(Records for locating described items)
=====

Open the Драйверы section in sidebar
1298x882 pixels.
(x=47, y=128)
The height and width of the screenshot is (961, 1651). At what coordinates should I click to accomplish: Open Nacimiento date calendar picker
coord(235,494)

=====

What is asked
Express the records as a two-column CSV with the headers request and answer, one row per record. Start at the line containing "The height and" and continue through the end of the records. Put each field in quotation marks and replace line breaks with spaces.

Solution for this exercise
request,answer
"The height and width of the screenshot is (961, 1651). At what coordinates should I click to accomplish: Open Nacimiento date calendar picker","coord(235,494)"